While Alphalens is a tool designed to evaluate a cross-sectional signal which can be used to rank many securities each day, we can still make use of Alphalens returns analysis functions, a subset of Alphalens, to create a meaningful event study.

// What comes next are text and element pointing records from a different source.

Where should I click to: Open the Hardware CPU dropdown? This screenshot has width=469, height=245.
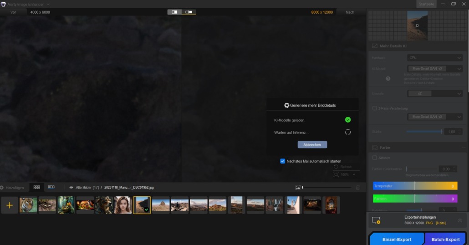pyautogui.click(x=434, y=58)
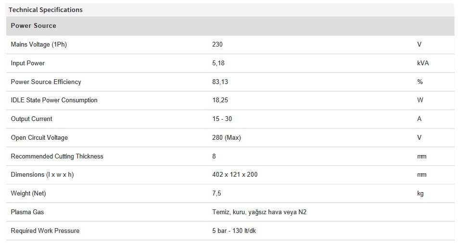Image resolution: width=468 pixels, height=243 pixels.
Task: Select the Plasma Gas description text
Action: [x=259, y=212]
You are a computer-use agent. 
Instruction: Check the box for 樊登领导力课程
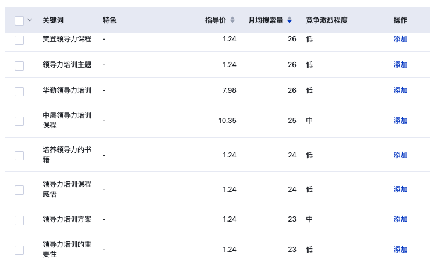(x=19, y=40)
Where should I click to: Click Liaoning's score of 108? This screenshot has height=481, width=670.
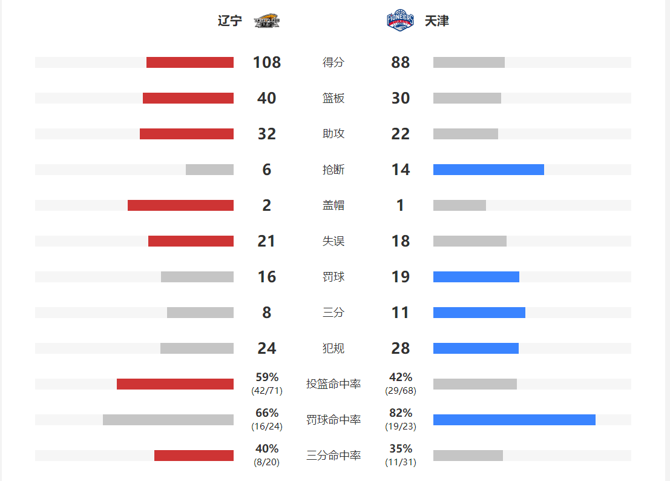click(267, 62)
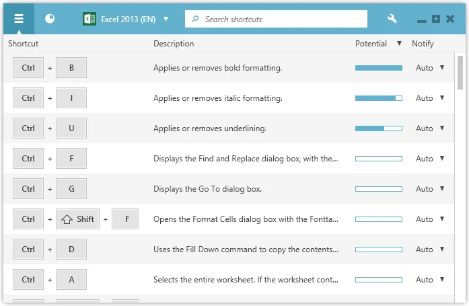Click the Potential bar for Ctrl+I

378,98
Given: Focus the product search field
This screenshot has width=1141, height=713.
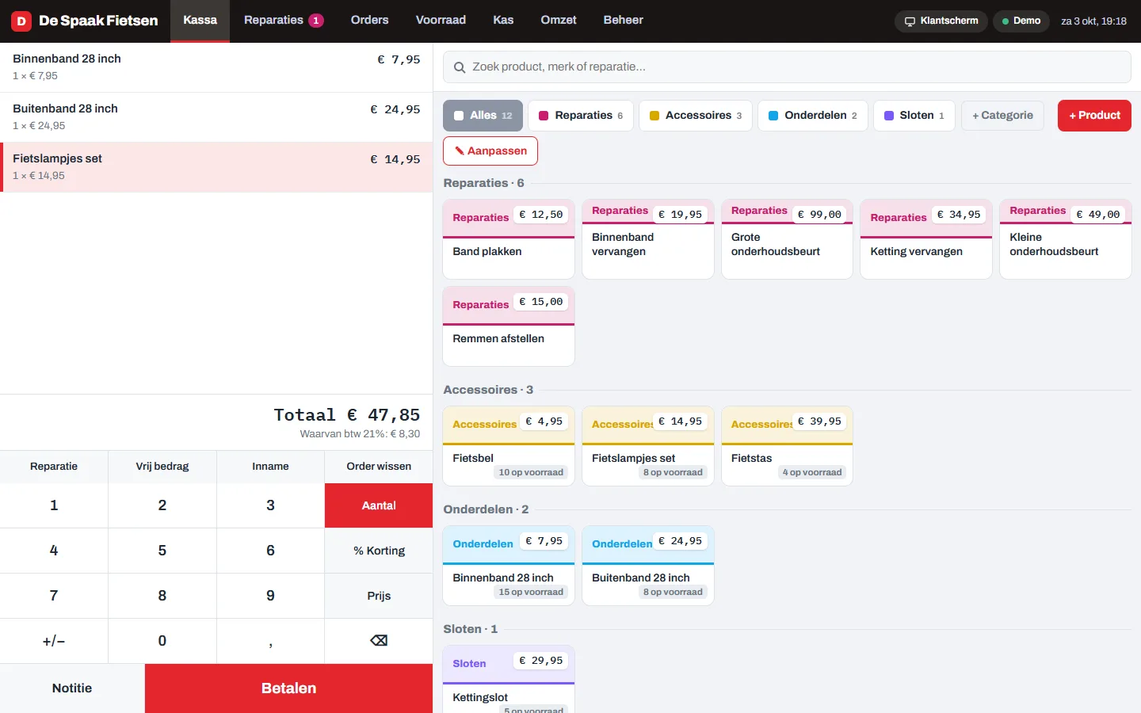Looking at the screenshot, I should point(787,67).
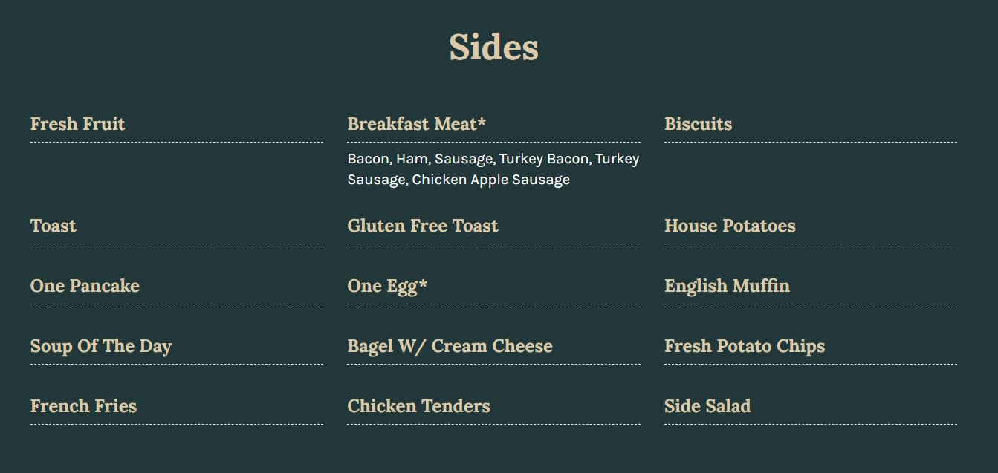Click the breakfast meat options description text

point(493,169)
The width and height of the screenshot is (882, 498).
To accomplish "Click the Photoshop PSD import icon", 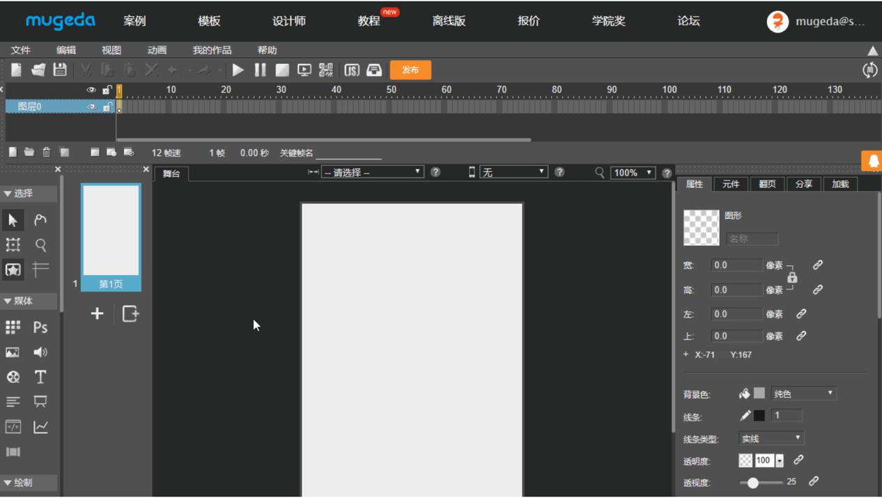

An event study is a statistical method to assess the impact of a particular event on the value of a stock. In this example we will evalute what happens to stocks whose price fall below 30$
In [1]:
%pylab inline --no-import-all
import alphalens
import pandas as pd
import numpy as np
import datetime
In [2]:
import warnings
warnings.filterwarnings('ignore')
Below is a simple mapping of tickers to sectors for a universe of 500 large cap stocks.
In [3]:
tickers = [ 'ACN', 'ATVI', 'ADBE', 'AMD', 'AKAM', 'ADS', 'GOOGL', 'GOOG', 'APH', 'ADI', 'ANSS', 'AAPL',
'AVGO', 'CA', 'CDNS', 'CSCO', 'CTXS', 'CTSH', 'GLW', 'CSRA', 'DXC', 'EBAY', 'EA', 'FFIV', 'FB',
'FLIR', 'IT', 'GPN', 'HRS', 'HPE', 'HPQ', 'INTC', 'IBM', 'INTU', 'JNPR', 'KLAC', 'LRCX', 'MA', 'MCHP',
'MSFT', 'MSI', 'NTAP', 'NFLX', 'NVDA', 'ORCL', 'PAYX', 'PYPL', 'QRVO', 'QCOM', 'RHT', 'CRM', 'STX',
'AMG', 'AFL', 'ALL', 'AXP', 'AIG', 'AMP', 'AON', 'AJG', 'AIZ', 'BAC', 'BK', 'BBT', 'BRK.B', 'BLK', 'HRB',
'BHF', 'COF', 'CBOE', 'SCHW', 'CB', 'CINF', 'C', 'CFG', 'CME', 'CMA', 'DFS', 'ETFC', 'RE', 'FITB', 'BEN',
'GS', 'HIG', 'HBAN', 'ICE', 'IVZ', 'JPM', 'KEY', 'LUK', 'LNC', 'L', 'MTB', 'MMC', 'MET', 'MCO', 'MS',
'NDAQ', 'NAVI', 'NTRS', 'PBCT', 'PNC', 'PFG', 'PGR', 'PRU', 'RJF', 'RF', 'SPGI', 'STT', 'STI', 'SYF', 'TROW',
'ABT', 'ABBV', 'AET', 'A', 'ALXN', 'ALGN', 'AGN', 'ABC', 'AMGN', 'ANTM', 'BCR', 'BAX', 'BDX', 'BIIB', 'BSX',
'BMY', 'CAH', 'CELG', 'CNC', 'CERN', 'CI', 'COO', 'DHR', 'DVA', 'XRAY', 'EW', 'EVHC', 'ESRX', 'GILD', 'HCA',
'HSIC', 'HOLX', 'HUM', 'IDXX', 'ILMN', 'INCY', 'ISRG', 'IQV', 'JNJ', 'LH', 'LLY', 'MCK', 'MDT', 'MRK', 'MTD',
'MYL', 'PDCO', 'PKI', 'PRGO', 'PFE', 'DGX', 'REGN', 'RMD', 'SYK', 'TMO', 'UNH', 'UHS', 'VAR', 'VRTX', 'WAT',
'MMM', 'AYI', 'ALK', 'ALLE', 'AAL', 'AME', 'AOS', 'ARNC', 'BA', 'CHRW', 'CAT', 'CTAS', 'CSX', 'CMI', 'DE',
'DAL', 'DOV', 'ETN', 'EMR', 'EFX', 'EXPD', 'FAST', 'FDX', 'FLS', 'FLR', 'FTV', 'FBHS', 'GD', 'GE', 'GWW',
'HON', 'INFO', 'ITW', 'IR', 'JEC', 'JBHT', 'JCI', 'KSU', 'LLL', 'LMT', 'MAS', 'NLSN', 'NSC', 'NOC', 'PCAR',
'PH', 'PNR', 'PWR', 'RTN', 'RSG', 'RHI', 'ROK', 'COL', 'ROP', 'LUV', 'SRCL', 'TXT', 'TDG', 'UNP', 'UAL',
'AES', 'LNT', 'AEE', 'AEP', 'AWK', 'CNP', 'CMS', 'ED', 'D', 'DTE', 'DUK', 'EIX', 'ETR', 'ES', 'EXC']
Load the prices.
In [4]:
import pandas_datareader.data as web
pan = web.DataReader(tickers, "google", datetime.datetime(2015, 6, 1), datetime.datetime(2017, 1, 1))
In [5]:
pan = pan.transpose(2,1,0)
Now it's time to build the events DataFrame, the input will give to Alphalens.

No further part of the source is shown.